▸ Try it: Going down the data below, set down exactly the line with "Switch to the Advanced tab" and each line after it through the line with "Grab the text"; no other lines.

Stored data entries

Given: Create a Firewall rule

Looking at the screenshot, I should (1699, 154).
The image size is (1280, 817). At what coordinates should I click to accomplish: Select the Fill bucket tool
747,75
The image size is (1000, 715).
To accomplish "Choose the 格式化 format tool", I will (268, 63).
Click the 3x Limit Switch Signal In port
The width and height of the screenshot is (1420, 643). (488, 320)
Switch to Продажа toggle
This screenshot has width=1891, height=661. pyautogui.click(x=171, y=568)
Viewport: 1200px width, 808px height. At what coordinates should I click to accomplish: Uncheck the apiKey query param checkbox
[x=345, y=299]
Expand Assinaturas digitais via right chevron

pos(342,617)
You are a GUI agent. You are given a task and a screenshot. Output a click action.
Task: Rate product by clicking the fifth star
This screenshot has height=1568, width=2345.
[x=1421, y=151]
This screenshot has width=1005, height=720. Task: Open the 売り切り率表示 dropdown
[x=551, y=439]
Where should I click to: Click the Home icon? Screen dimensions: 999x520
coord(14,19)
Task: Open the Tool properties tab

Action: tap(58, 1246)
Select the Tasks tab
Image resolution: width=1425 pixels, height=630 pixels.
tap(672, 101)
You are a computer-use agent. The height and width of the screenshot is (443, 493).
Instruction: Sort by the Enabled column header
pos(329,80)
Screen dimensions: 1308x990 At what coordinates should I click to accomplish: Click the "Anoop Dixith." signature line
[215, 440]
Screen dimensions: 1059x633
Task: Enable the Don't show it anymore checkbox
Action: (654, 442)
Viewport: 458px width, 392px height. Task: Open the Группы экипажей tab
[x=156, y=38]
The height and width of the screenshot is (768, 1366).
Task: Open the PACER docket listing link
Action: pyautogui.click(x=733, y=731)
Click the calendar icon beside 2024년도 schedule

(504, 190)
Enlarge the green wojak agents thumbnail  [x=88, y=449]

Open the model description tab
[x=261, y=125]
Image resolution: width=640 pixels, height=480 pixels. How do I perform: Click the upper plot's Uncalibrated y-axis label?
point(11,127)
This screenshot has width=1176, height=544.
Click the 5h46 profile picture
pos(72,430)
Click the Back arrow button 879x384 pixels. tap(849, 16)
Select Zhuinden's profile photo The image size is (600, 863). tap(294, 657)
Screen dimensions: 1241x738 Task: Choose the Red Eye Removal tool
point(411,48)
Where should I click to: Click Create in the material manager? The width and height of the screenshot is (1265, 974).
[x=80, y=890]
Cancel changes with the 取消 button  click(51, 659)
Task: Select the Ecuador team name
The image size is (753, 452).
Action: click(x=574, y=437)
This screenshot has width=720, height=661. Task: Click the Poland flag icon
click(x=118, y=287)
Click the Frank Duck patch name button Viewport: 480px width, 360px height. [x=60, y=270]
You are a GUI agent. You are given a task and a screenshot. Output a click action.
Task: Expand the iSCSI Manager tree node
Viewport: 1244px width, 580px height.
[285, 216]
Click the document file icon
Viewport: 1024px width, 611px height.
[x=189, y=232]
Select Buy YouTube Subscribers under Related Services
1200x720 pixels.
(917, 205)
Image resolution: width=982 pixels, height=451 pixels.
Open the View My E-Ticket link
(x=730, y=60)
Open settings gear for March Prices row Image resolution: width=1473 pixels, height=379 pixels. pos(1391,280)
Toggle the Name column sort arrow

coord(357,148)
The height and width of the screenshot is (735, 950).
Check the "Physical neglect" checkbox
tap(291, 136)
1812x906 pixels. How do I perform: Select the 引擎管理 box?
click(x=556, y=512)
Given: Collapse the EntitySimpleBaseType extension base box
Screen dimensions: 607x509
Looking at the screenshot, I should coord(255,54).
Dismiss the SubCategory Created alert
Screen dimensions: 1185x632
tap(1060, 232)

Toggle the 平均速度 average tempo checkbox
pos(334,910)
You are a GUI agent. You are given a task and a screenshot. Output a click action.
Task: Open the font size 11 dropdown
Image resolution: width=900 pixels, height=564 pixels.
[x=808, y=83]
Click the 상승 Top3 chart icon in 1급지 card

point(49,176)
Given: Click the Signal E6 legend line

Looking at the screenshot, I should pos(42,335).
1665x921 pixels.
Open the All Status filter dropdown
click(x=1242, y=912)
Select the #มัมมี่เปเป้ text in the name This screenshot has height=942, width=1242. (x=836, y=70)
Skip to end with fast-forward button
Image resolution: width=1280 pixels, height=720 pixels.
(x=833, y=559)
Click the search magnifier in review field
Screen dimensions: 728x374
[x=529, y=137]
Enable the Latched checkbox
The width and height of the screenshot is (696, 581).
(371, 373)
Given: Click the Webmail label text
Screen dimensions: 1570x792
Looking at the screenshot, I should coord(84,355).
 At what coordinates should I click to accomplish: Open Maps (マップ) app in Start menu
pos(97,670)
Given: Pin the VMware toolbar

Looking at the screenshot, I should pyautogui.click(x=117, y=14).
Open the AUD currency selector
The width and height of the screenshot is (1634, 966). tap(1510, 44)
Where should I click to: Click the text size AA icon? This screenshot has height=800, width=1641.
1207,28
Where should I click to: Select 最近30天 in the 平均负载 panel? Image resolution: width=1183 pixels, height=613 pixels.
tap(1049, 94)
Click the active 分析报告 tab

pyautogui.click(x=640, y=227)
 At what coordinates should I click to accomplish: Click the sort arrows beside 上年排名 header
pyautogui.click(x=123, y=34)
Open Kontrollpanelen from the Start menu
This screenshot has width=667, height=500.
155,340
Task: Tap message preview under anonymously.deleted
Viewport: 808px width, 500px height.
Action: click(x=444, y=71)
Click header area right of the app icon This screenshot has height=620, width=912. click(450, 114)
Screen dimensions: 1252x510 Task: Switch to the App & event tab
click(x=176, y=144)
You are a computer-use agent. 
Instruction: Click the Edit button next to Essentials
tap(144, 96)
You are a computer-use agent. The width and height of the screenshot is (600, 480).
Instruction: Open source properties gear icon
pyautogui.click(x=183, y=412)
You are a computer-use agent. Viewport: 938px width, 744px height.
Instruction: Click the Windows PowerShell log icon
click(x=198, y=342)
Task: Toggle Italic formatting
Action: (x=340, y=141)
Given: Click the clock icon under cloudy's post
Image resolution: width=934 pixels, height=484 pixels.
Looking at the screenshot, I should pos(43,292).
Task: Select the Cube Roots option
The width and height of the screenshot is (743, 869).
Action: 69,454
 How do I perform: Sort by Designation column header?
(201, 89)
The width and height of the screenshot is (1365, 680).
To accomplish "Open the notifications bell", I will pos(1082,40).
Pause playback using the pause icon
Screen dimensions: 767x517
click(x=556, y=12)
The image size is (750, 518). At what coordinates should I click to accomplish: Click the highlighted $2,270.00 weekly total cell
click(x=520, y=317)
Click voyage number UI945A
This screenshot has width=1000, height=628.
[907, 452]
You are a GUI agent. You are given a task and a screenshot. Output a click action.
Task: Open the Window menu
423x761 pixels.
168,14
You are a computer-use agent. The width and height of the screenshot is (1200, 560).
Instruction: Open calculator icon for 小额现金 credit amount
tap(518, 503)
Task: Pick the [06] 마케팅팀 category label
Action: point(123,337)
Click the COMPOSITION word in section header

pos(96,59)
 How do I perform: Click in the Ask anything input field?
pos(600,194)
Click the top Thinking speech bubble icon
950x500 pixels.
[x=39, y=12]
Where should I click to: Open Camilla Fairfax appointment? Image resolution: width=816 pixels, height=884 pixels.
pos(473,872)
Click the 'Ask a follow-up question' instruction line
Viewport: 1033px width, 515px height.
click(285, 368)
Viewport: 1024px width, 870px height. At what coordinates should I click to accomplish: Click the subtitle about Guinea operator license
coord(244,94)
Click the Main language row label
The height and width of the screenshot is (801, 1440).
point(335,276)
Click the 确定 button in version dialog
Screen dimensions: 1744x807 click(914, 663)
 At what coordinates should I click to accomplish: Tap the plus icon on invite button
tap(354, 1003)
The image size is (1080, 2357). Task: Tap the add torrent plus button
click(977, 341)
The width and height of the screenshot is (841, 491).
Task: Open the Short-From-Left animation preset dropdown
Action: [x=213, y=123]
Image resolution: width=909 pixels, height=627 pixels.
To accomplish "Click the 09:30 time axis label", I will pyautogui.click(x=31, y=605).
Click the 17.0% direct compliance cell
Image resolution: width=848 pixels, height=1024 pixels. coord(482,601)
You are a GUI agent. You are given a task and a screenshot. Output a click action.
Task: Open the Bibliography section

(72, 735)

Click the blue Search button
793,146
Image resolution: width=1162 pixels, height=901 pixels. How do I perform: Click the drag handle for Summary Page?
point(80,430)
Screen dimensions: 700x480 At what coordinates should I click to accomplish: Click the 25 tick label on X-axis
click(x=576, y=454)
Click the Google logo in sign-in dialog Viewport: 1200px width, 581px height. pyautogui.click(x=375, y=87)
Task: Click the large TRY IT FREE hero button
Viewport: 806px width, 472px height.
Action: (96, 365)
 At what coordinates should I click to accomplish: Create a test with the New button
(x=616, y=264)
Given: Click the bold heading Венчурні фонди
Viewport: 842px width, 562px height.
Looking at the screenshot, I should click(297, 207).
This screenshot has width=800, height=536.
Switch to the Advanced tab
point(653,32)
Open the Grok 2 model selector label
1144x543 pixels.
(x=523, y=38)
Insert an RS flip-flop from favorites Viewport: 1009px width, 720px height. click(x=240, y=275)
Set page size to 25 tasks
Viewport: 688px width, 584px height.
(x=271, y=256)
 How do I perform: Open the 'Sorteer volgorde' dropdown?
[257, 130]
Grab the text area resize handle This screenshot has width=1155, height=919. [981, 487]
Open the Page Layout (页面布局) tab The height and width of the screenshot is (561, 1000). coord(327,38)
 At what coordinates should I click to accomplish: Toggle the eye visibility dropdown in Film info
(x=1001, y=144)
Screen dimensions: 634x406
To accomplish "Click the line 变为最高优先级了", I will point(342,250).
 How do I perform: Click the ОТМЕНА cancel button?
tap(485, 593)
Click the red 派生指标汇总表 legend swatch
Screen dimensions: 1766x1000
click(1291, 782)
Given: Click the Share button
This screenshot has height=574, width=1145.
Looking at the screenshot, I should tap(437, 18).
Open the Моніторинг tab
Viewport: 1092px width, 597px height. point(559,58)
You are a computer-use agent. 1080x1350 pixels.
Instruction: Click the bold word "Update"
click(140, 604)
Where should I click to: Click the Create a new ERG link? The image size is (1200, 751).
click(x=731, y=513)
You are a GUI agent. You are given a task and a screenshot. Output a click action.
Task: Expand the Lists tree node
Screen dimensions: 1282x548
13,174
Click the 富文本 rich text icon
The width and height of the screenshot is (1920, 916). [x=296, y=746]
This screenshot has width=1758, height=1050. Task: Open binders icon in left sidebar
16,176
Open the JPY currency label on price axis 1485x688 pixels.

▸ Answer:
Switch to the Advanced tab
point(653,32)
Open the Grok 2 model selector label
1144x543 pixels.
(x=523, y=38)
Insert an RS flip-flop from favorites Viewport: 1009px width, 720px height. click(x=240, y=275)
Set page size to 25 tasks
Viewport: 688px width, 584px height.
(x=271, y=256)
 How do I perform: Open the 'Sorteer volgorde' dropdown?
[257, 130]
Grab the text area resize handle This screenshot has width=1155, height=919. [981, 487]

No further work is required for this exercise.